## [KUTIPAN SUMBER]
_ _ _ _

Negeri Ini Milik Kita Bersama
by Rahman Tolleng
Wy zyn de bouwers van de temple niet
Wy zyn enkel de sjouwers van de stenen
Wy zyn het geslacht dat moet vergaan
Op date en hetere ryze wit onze graven
(Henriette Roland Holst)
Terus terang saya tidak tergolong akrab dengan puisi. Tapi puisi yang satu ini benar-benar telah mencuri hati saya sejak pertama kali membacanya. Ketika itu, 60 tahun silam, saya baru duduk di bangku SMA. Puisi yang digubah oleh seorang perempuan sosialis Belanda ini seakan melekat dibenak saya. Hingga kini, selain syairnya, saya masih menghafalkan terjemahan bebasnya di luar kepala: "Kami ini bukanlah pembangun candi/ Kami hanyalah pengangkut bebatuan/ Kami adalah angkatan yang musti punah/ Agar tumbuh generasi yang lebih sempurna di atas kuburan kami"/.
Saya membacanya dari sebuah buklet yang terbit dalam rangka peringatan Proklamasi Kemerdekaan. Dari segi sastra, saya tak mampu menilainya. Tapi bagi saya, puisi Roland Holst ini sedikit banyaknya merefleksikan kiprah dan kesucian hati para kesatria yang telah mendahului kita. Mereka bertarung menyambung nyawa dengan semboyan: "Merdeka atau Mati"—sebuah semboyan yang kini terasa absurd. Itu semuanya mereka lakukan demi kemerdekaan, demi perwujudan kecintaan kepada tanah air, dan demi satu harapan mulia, "agar tumbuh generasi yang lebih sempurna…".
Apa lacur? Generasi demi genarasi telah berlalu, tapi harapan itu masih tetap jauh. Konstitusi menyebutkan negara ini berbentuk Republik. Anak muda sekarang tentu tidak tahu para pejuang dulu dijuluki sebagai "Kaum Republiken". Tapi kata republik kini seolah tak berarti apa-apa, kecuali bahwa Indonesia bukanlah kerajaan—sungguhpun tingkah para pemimpin kerap lebih feodal, kalau tidak lebih zalim, dibandingkan seorang monarki di jaman kerajaan sekarang. Bangsa inipun kian kurang menyadari bahwa dalam kata Republik tersimpul makna filosofis yang dalam, yakni respublica atau kemaslahatan bersama dalam arti seluas-luasnya.

_ _ _ _

## [KUMPULAN DATA]

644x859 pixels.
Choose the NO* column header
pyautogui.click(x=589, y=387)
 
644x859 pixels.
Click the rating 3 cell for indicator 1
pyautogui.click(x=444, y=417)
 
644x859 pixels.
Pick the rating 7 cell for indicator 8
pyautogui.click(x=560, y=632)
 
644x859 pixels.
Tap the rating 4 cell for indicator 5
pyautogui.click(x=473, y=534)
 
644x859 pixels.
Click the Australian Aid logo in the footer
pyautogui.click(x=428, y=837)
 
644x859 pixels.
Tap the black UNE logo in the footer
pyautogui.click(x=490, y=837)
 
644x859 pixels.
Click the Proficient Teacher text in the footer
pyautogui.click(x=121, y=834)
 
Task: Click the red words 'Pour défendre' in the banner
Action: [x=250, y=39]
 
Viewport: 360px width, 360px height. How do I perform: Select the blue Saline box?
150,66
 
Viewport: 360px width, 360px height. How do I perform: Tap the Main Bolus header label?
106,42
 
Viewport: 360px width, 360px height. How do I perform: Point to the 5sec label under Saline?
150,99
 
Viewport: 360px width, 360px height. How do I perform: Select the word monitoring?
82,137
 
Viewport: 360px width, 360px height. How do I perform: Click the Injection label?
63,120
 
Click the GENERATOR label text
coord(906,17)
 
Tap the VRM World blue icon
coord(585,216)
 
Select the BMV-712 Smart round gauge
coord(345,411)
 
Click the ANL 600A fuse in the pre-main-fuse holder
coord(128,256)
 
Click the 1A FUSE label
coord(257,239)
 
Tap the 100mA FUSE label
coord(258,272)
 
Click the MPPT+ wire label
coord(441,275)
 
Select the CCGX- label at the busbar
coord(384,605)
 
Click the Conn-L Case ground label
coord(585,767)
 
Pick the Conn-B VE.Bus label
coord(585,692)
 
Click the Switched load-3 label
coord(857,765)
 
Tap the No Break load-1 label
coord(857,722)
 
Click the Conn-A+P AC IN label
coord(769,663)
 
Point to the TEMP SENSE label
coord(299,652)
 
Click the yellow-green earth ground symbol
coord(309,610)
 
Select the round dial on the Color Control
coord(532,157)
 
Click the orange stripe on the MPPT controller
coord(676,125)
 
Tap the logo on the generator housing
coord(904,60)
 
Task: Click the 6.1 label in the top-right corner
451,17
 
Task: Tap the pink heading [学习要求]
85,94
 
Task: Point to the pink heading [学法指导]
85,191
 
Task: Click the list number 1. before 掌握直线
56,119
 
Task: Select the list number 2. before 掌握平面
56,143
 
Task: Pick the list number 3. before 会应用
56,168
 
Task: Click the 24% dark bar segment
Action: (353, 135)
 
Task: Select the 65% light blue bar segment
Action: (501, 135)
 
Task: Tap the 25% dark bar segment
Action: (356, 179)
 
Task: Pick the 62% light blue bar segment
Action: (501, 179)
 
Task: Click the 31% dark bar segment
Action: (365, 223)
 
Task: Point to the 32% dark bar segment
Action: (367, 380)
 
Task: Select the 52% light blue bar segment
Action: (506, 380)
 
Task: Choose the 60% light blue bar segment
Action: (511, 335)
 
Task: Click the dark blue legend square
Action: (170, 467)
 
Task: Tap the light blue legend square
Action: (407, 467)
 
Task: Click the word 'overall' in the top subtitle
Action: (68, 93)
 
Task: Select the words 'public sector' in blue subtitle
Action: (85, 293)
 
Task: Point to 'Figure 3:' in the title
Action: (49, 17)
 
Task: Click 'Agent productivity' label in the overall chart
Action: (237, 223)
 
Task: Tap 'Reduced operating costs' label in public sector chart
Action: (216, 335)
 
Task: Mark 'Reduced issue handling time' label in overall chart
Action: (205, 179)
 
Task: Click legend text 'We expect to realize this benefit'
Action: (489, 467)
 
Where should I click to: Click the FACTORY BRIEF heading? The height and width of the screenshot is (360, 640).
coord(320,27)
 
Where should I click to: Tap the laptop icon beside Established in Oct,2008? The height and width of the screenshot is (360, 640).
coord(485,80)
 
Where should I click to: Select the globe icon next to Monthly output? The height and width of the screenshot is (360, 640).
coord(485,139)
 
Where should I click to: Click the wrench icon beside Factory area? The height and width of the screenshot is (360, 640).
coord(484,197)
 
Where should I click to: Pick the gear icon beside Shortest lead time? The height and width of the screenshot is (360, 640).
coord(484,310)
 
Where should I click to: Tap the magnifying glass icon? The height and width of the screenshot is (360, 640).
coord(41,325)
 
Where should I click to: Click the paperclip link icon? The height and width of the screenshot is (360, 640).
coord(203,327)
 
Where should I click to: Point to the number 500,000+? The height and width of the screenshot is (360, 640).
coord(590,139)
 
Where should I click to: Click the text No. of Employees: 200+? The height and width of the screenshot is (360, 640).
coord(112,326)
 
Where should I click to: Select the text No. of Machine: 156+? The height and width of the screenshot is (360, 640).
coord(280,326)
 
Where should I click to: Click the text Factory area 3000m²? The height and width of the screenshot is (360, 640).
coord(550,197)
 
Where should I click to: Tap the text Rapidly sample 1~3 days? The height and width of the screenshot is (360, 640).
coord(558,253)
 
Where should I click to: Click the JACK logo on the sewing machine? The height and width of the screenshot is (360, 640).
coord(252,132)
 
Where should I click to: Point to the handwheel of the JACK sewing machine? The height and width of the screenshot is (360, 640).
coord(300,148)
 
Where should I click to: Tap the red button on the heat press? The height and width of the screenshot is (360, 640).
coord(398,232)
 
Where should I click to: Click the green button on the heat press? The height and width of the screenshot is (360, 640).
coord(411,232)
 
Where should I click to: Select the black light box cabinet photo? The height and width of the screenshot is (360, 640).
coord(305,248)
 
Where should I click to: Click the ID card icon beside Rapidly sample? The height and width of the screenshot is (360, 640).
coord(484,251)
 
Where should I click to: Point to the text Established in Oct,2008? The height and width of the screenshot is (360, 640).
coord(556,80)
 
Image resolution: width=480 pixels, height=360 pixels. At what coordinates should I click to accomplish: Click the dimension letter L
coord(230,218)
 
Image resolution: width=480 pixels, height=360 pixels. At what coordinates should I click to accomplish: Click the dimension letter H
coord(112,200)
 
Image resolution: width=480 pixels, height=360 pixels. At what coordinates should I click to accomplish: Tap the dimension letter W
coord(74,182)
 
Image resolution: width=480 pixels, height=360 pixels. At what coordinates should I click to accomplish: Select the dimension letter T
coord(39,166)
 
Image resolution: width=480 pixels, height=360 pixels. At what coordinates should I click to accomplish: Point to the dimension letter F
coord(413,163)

_ _ _ _

## [LANGKAH KERJA]
• A. Salin kata demi kata bagian kutipan sumber di atas, mulai dari "Negeri Ini Milik" terus ke bawah sampai "(Henriette Roland Holst)".
• B. Menurut kutipan sumber, dari mana penulis membaca puisi Henriette Roland Holst?

## [JAWABAN TIAP TUGAS]
• A.
Negeri Ini Milik Kita Bersama
by Rahman Tolleng
Wy zyn de bouwers van de temple niet
Wy zyn enkel de sjouwers van de stenen
Wy zyn het geslacht dat moet vergaan
Op date en hetere ryze wit onze graven
(Henriette Roland Holst)

• B. Penulis membacanya dari sebuah buklet yang terbit dalam rangka peringatan Proklamasi Kemerdekaan.